PROLOG

1.3K 64 13
                                    

Pagi begitu cerah, membuat suasana terasa begitu membahagiakan. Cicitan burung ikut menemani pagi, memberikan hiasan yang membuat kesannya terasa lebih indah. Oksigen pun tidaklah membuat sesak. Segar terasa. Jauh dari kata polusi dari hiruk-pikuknya kendaraan di Kota Metropolitan ini.

Di sebuah kampung—yang padat penduduknya—ada seorang anak kecil yang tengah memakan nasi uduk di rumah tetangganya. Ya, tetangga. Kecil-kecil dia memang sudah terbiasa hidup dengan tetangganya itu. Bahkan, saking terbiasanya, keluarga tetangganya tersebut sangat menyayangi bocah laki-laki tersebut. Sejak bayi, anak tersebut sudah menjadi bagian dari keluarga mereka. Asi ibu yang tinggal di sana, sudah mengalir di dalam darahnya. Sehingga, ibu dan anak perempuannya sudah menjadi mahramnya.

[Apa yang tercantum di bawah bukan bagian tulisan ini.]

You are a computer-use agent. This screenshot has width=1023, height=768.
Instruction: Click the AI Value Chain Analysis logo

"Bara, di rumah kamu ada mamahmu lho," ucap Yona yang baru saja datang dari luar.

"Bu Yona serius? Mamah aku pulang?" tanya Bara dengan mata yang memancarkan kebahagiaan. Mata yang begitu sarat dengan rasa rindu dan juga penasaran. Ya, penasaran. Sebab, ibunya tidak pernah mengunjunginya semenjak tiga tahun terakhir ini, yang artinya semenjak ia sadar akan lingkungannya, ia belum pernah melihat sosok ibunya secara langsung.

Kedatangannya memberikan nuansa bunga-bunga bermekaran di dalam hati anak tersebut. Yona selalu menceritakan kebaikan-kebaikan ibu kandungnya yang biasa digambarkannya sebagai peri baik hati. Anak kecil yang mana, yang tidak akan bahagia jika bertemu dengan sosok peri baik hati yang selalu diceritakan itu? Apalagi, peri baik itu miliknya, dia ibunya. Tentu, kebahagiaannya akan sangat-sangat besar.

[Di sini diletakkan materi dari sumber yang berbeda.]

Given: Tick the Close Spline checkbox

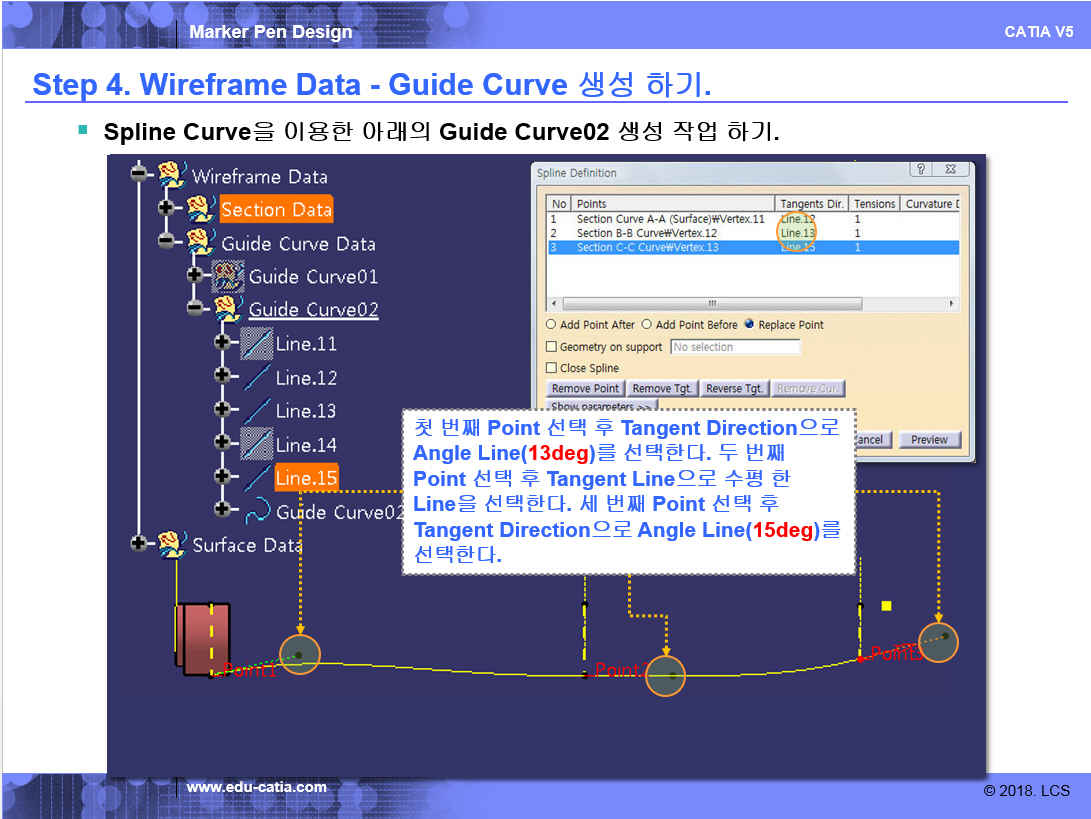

"Beneran, kamu samperin gih," suruh Yona sambil mengelus rambut Bara. "Tapi ... kamu abisin sarapannya dulu, abis itu cuci tangannya, dan ...."

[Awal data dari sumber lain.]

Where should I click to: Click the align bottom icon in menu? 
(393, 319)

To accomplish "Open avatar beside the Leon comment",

"Boleh temuin ibu," sambung Bara yang paham betul arah pembicaraan Yona.

"Pinter. Ayo, cepet abisin."

Bara tersenyum lebar. "Iya, Bu."

Seusai melakukan apa yang Yona pinta, Bara, anak kecil berusia lima tahun itu pun berjalan ke arah rumahnya yang tak jauh dari rumah Yona. Cukup lima langkah ia berjalan dari rumah Yona menuju rumahnya. Dekat sekali.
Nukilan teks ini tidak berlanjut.